Samantha Gayathri Iyer
Assistant Professor
History
Fordham University
last updated: 10/20/2019

ACLS Fellowship Program 2018
Assistant Professor
History
Fordham University
Agricultural Superpower: The Politics of Food in India, Egypt, and the United States, 1870s-1970s

Through the prism of food, this project traces how the United States emerged as a global power out of a British imperial world. Its point of departure is an oft-ignored characteristic of the United States after World War II: in contrast to imperial Britain, an industrial power reliant on a colonial hinterland for raw materials, the United States was an agricultural superpower in a world of nation states. Under its 1954 food aid program, the United States became the dominant exporter of food staples to predominantly agricultural countries. The study focuses on Egypt and India, British territories that became the largest consumers of US food aid after independence. This project reveals how food aid inspired a fundamental transformation and reimagining of the relationship between country and city, within and across national boundaries, and how an interimperial shift bore the imprint of the ideas and actions of farmers, workers, and consumers.

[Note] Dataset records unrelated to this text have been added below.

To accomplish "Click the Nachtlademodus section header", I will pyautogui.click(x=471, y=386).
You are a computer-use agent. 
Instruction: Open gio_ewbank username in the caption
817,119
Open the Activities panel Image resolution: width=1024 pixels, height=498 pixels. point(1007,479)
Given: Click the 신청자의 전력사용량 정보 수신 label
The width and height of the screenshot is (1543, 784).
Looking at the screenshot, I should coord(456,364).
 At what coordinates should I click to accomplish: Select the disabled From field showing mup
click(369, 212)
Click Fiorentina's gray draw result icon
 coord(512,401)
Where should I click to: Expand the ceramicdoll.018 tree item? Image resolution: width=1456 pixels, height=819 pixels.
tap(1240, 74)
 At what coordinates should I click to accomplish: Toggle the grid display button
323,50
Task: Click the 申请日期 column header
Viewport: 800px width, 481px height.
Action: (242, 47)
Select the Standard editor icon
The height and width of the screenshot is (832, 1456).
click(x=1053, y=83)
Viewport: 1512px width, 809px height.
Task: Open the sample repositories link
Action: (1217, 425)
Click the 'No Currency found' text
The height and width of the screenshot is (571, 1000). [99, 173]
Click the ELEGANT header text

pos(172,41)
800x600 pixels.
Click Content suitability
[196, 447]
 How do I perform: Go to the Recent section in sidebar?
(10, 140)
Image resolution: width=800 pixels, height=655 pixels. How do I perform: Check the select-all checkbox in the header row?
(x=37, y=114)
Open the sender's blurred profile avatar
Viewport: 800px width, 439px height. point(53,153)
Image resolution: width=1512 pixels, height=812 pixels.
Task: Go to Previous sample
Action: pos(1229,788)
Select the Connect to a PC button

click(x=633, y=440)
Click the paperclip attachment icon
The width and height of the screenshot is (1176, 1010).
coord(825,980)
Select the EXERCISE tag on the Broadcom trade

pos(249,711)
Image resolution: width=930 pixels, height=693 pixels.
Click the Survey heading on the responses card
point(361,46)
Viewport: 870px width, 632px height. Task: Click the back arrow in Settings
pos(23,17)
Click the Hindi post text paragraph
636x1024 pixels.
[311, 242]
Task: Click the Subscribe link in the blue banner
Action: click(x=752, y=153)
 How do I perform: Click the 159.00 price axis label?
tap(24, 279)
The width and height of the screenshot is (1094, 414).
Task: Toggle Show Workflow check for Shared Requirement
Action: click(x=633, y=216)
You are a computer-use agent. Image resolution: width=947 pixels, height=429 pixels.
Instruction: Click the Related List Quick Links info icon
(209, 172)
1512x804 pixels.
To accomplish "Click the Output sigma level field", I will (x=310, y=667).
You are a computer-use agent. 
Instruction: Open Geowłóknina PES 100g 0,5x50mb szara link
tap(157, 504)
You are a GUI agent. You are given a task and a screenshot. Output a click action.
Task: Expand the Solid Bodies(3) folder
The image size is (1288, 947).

Mellon/ACLS Dissertation Completion Fellowships 2013
Doctoral Candidate
History
University of California, Berkeley
The Paradox of Plenty and Poverty: A Political Economy of Food in Egypt, India, and the US, 1870s-1970s

In the 1950s to 1970s, the international organization of food supply became contingent on the US export of food aid in what sociologist Harriet Friedmann has called the “international food order.” This dissertation recounts the story of US food aid to Egypt and India, its largest consumers, drawing on extensive archival research in those three countries and the U.K. Scholars have generally characterized development aid as the product of ideas conceived in the US and Europe and implemented in the developing world. This story, instead, shows how the post-war food order nurtured and depended on a contemporaneous, international transformation of governance—both ideas and institutions—beginning in the late nineteenth century. A range of global actors, from peasants and wage-workers to social scientists and policymakers, played a vital role in this process of change.